Exercise directions – Update the rows from the line with "Open more options menu next to Subscribe" through the end of the rows by replacing "Click" with "Select" and leaving the pictures out. Change nothing else.
-- Given data start --
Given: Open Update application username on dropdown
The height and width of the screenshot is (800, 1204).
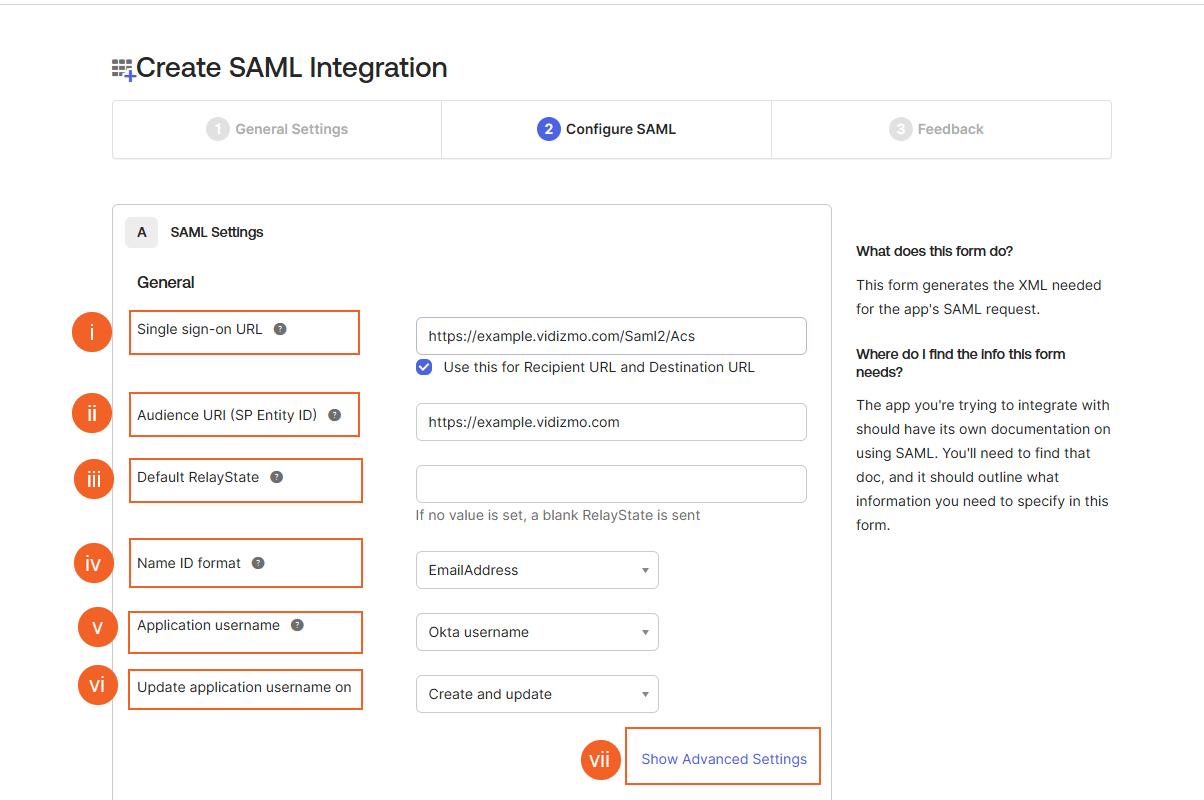Looking at the screenshot, I should 537,694.
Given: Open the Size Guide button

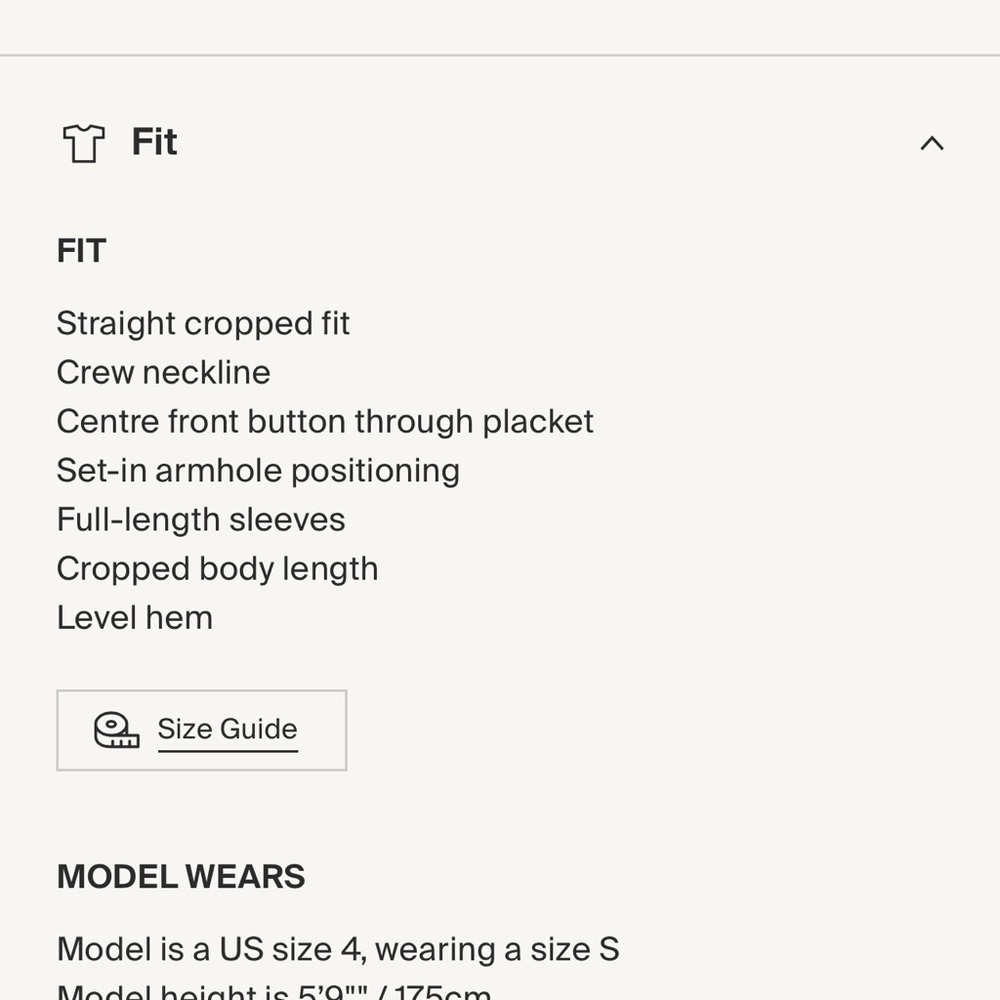Looking at the screenshot, I should 201,730.
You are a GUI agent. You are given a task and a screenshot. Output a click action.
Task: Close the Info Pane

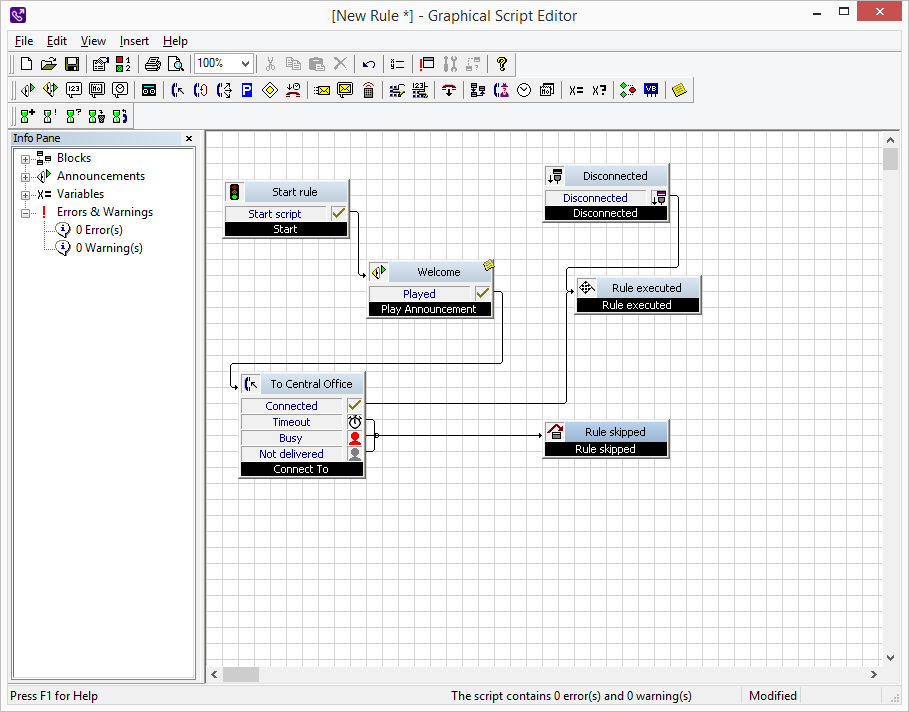coord(189,139)
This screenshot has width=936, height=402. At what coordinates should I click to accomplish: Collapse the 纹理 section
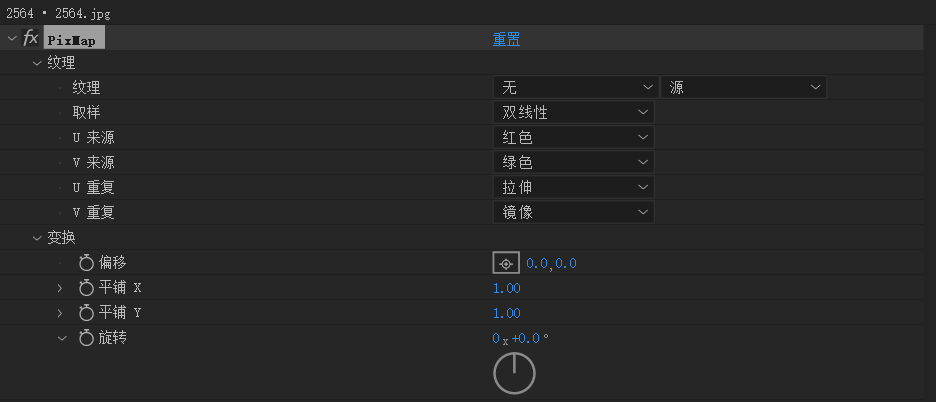click(x=38, y=63)
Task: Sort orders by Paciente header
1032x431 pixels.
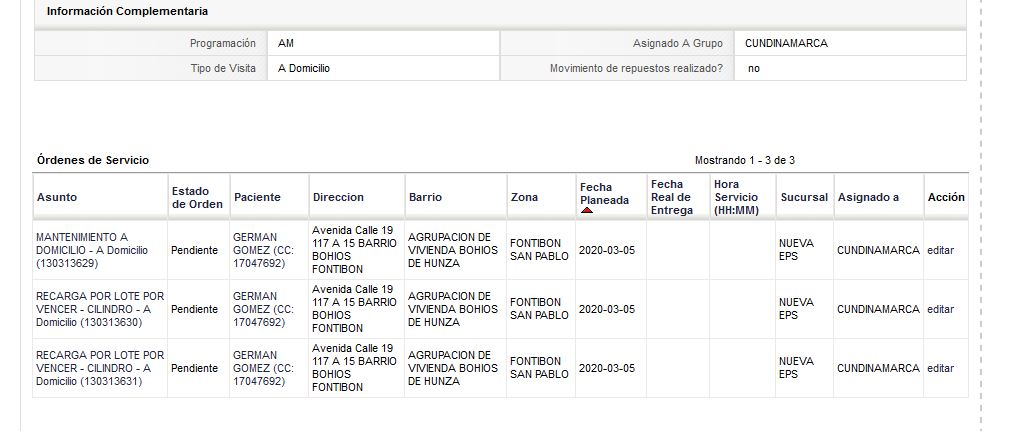Action: point(257,197)
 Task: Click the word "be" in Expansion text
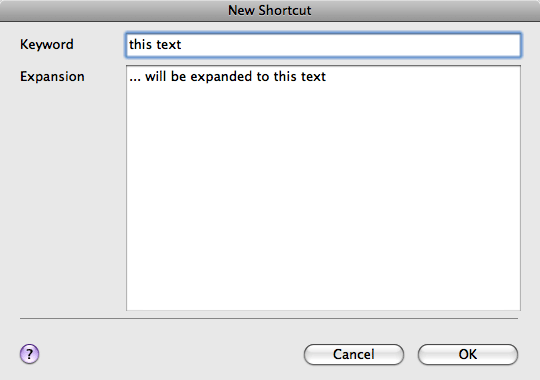(x=178, y=76)
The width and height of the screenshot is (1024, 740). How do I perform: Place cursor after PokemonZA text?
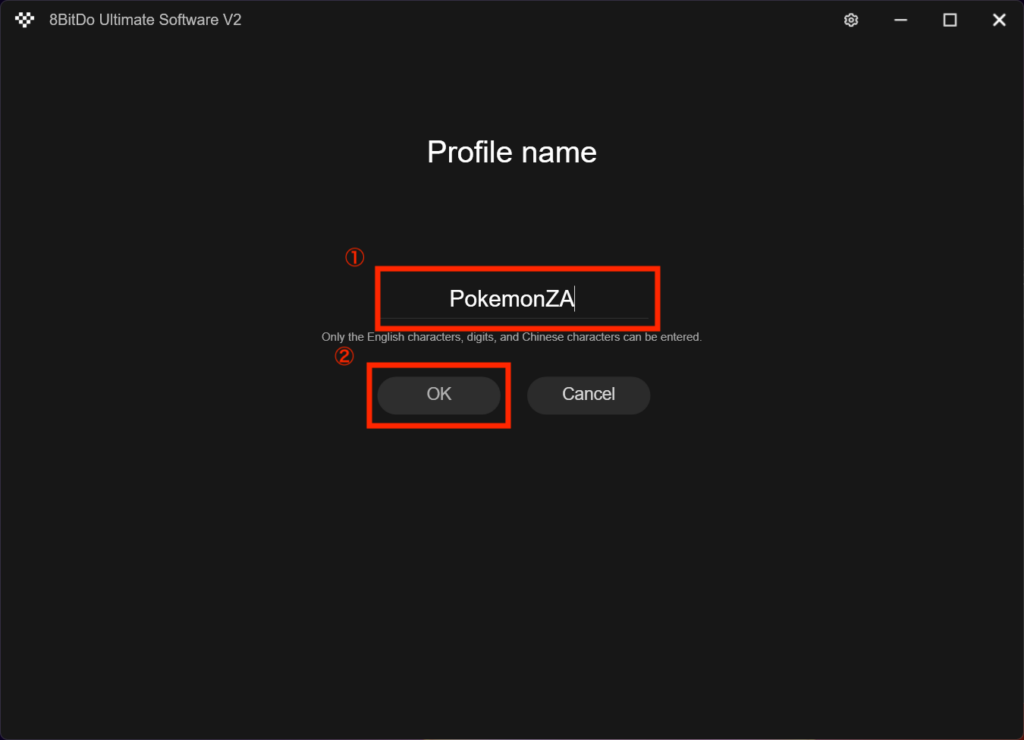575,298
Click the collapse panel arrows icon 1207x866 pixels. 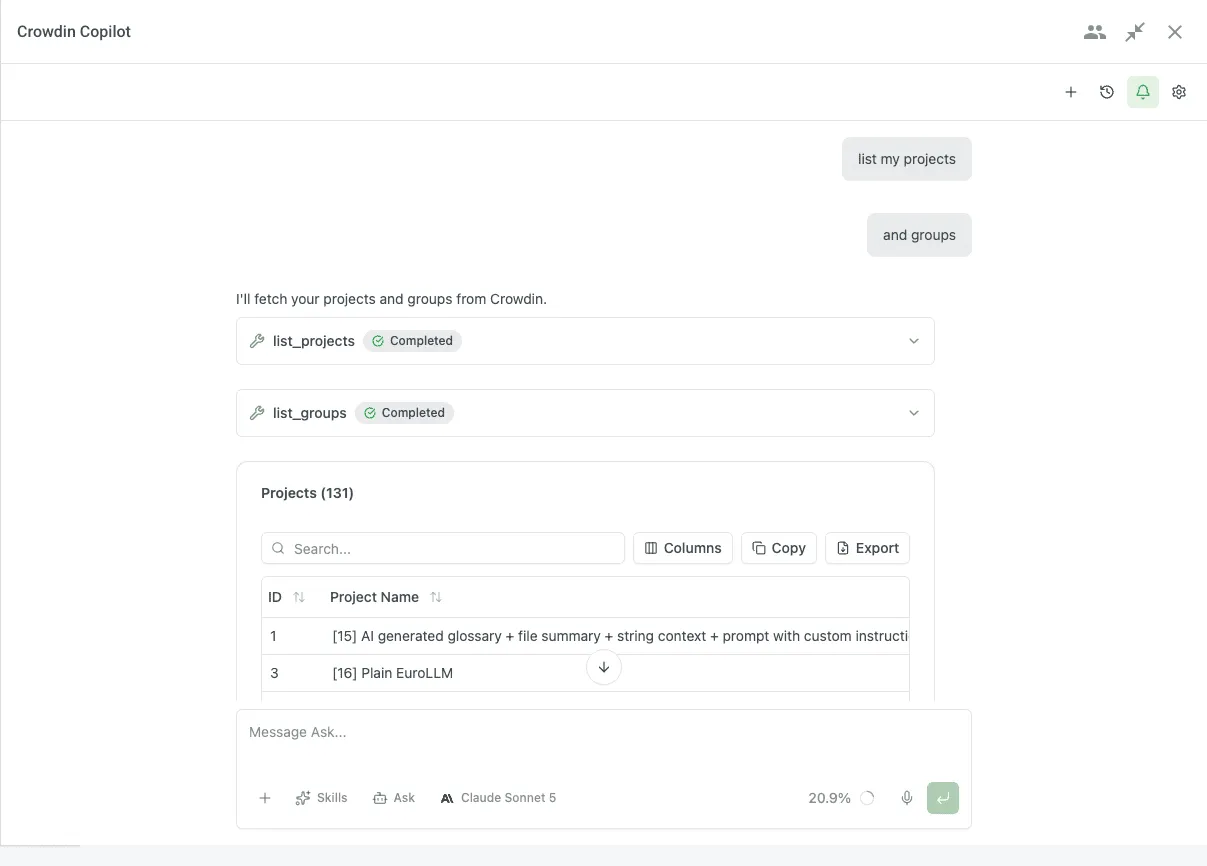[x=1135, y=32]
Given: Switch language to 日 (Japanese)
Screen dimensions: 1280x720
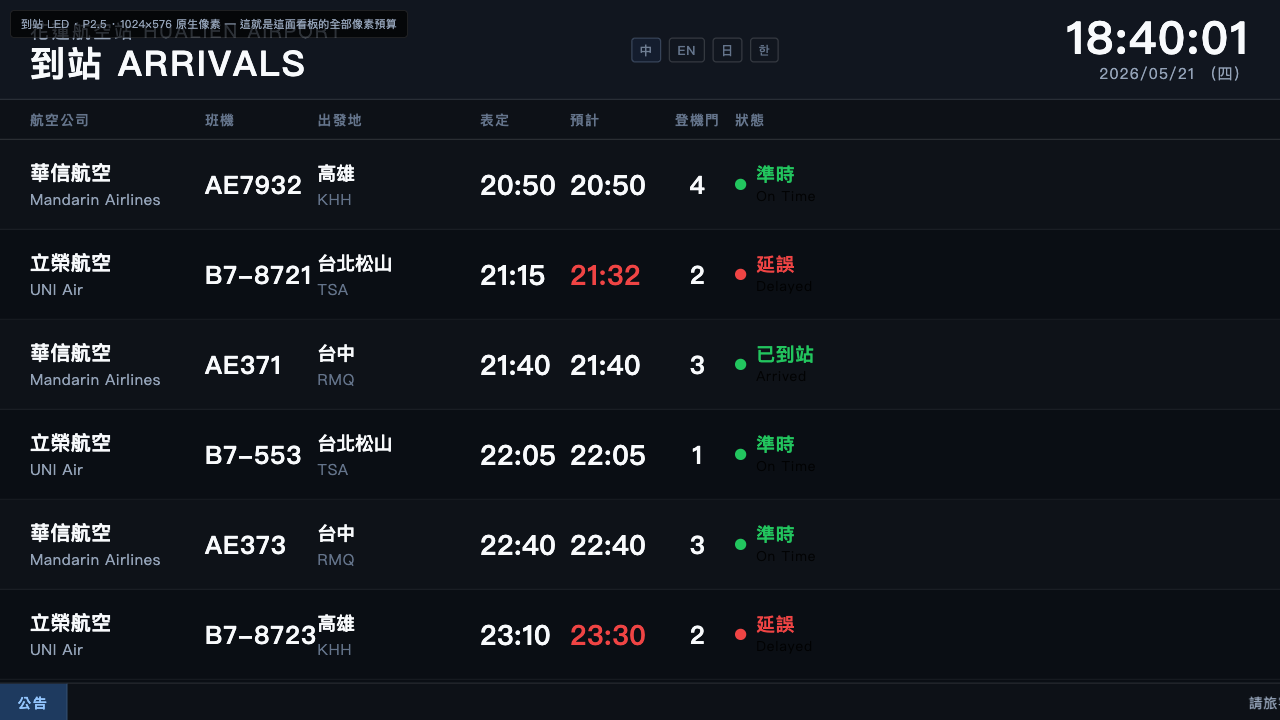Looking at the screenshot, I should click(x=727, y=50).
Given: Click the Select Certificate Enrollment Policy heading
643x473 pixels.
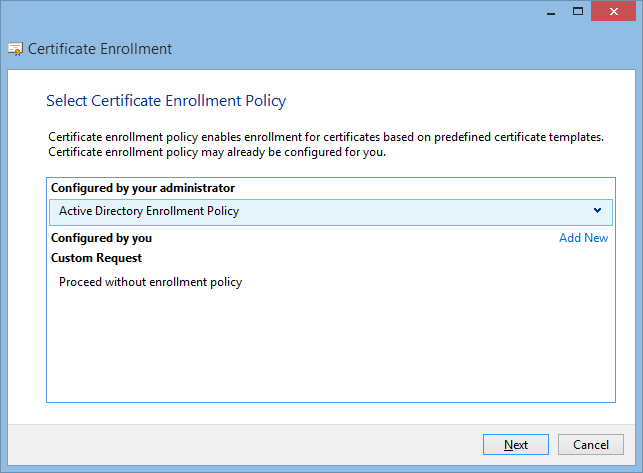Looking at the screenshot, I should tap(166, 101).
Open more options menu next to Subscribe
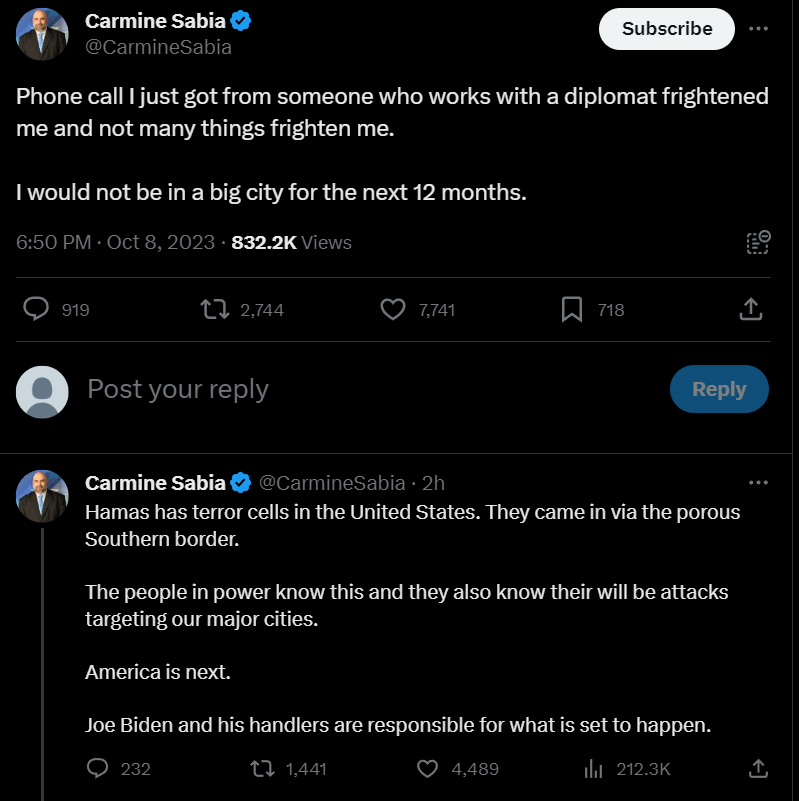Screen dimensions: 799x801 [758, 29]
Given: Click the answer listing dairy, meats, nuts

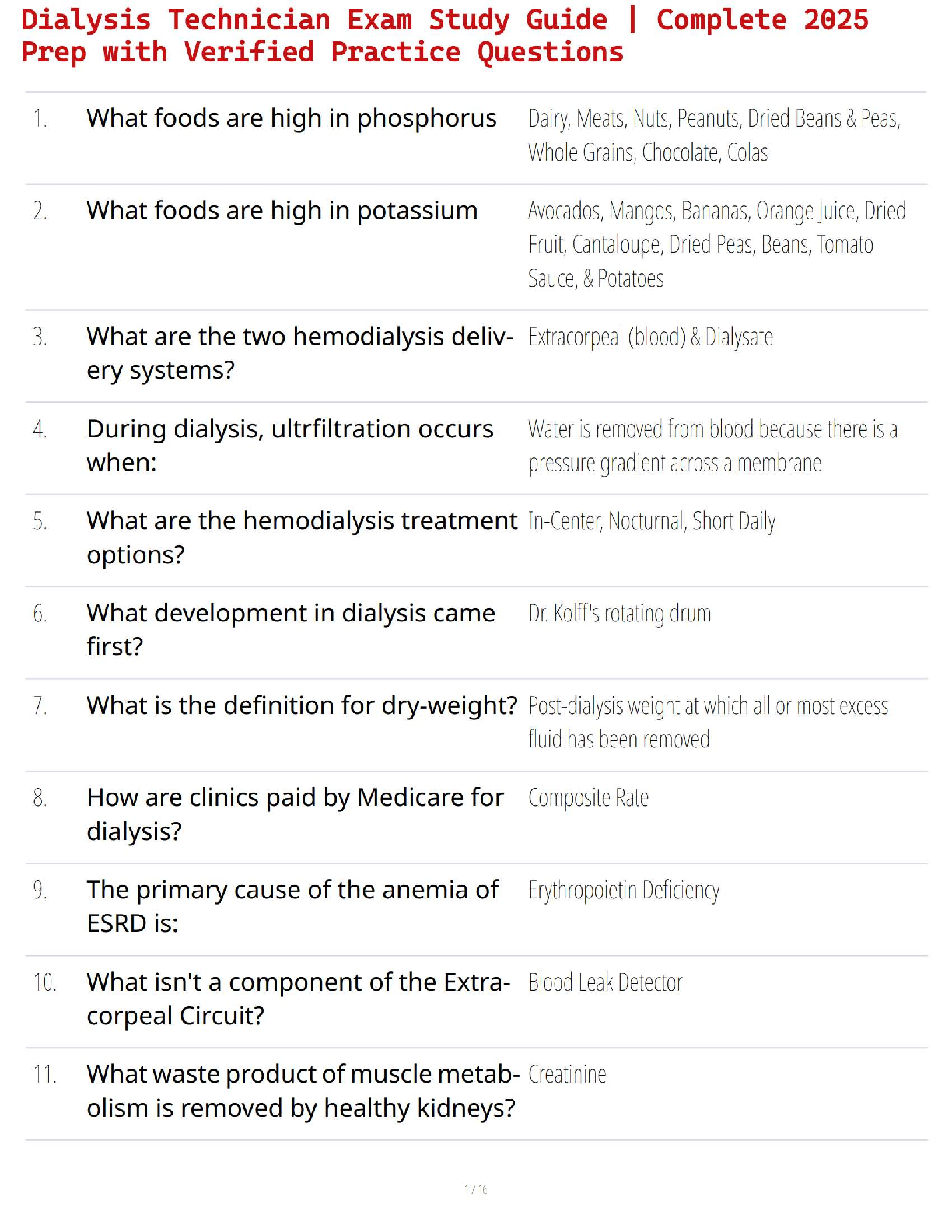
-- Given data end --
Final answer –
Open more options menu next to Subscribe
Screen dimensions: 799x801 [758, 29]
Given: Select the answer listing dairy, meats, nuts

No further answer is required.